Philips Semiconductors, the chip making arm of the Dutch electronics group, yesterday announced a 250m euro ($252.3m) expansion to its Nijmegen, Netherlands MOS4YOU fab, increasing its manufacturing capacity 50% to 300,000 8 wafers and adding 200 new staff to its 4,000-strong payroll.

Philips said the expansion, which brings its total investment in MOS4YOU to $1bn since its inception in 1996, is a timed response to a boom in demand for semiconductors for DVD, TV, Smartcard and communications applications.

Already Europe’s largest chip making complex, with five fabs on site, Philips’ Nijmegen facility employs 0.18 micron CMOS process technology, and will next year add a further 200 staff in addition to those destined to staff the extension.

The Dutch company says its latest expansion to the facility will add particular strength to its 0.18 micron CMOS process, as it will see the company implement an enhanced version of its own CMOS18 technology. This will include the use of Low-K dielectrics, an additional local interconnect metallayer, and new high-density memory cells.
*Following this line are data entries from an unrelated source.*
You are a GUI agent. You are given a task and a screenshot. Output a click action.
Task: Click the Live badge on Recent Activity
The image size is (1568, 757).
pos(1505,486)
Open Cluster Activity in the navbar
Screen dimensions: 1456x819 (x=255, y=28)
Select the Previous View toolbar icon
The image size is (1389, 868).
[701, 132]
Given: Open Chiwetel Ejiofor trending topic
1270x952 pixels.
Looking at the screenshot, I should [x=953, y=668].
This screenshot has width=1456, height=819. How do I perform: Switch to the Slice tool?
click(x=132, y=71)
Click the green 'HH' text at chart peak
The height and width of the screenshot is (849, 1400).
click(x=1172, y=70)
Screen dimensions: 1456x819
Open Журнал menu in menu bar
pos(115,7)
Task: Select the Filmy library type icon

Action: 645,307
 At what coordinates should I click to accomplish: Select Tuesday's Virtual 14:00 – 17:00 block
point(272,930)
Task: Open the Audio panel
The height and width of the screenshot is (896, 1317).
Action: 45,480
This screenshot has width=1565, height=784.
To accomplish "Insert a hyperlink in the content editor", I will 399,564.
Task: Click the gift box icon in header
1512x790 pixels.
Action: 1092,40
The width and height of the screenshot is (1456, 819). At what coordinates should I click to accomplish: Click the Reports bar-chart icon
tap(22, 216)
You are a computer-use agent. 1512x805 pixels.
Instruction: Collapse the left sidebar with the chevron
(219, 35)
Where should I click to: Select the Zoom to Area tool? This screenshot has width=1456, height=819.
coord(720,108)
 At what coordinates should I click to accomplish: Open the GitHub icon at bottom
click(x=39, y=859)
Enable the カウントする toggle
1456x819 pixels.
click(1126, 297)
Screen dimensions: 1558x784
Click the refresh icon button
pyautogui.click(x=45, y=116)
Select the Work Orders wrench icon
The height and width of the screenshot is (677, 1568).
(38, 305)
All of these enhancements are geared to reducing the capacitance leakage problems associated with smaller chip geometries, and they are backed up by Philips’ decision to employ Dual-V (dual threshold voltage) technology, which means CMOS chips can be geared either for very high-speed or low-leakage as required.

The benefit of low-K dielectrics lies in the use of hydrogen silsesquioxane-based flowable oxide (HSQ) as the dielectric (non-conducting) insulating layer between different metal layers and gates. Conventional dielectric layers stop capacitance leakage, but they still create so-called parasitic capacitance, small capacitors in the insulting layers which have to be charged and discharged whenever logic signals pass from one part of a chip to another. But this problem goes away using HQS, Philips claims.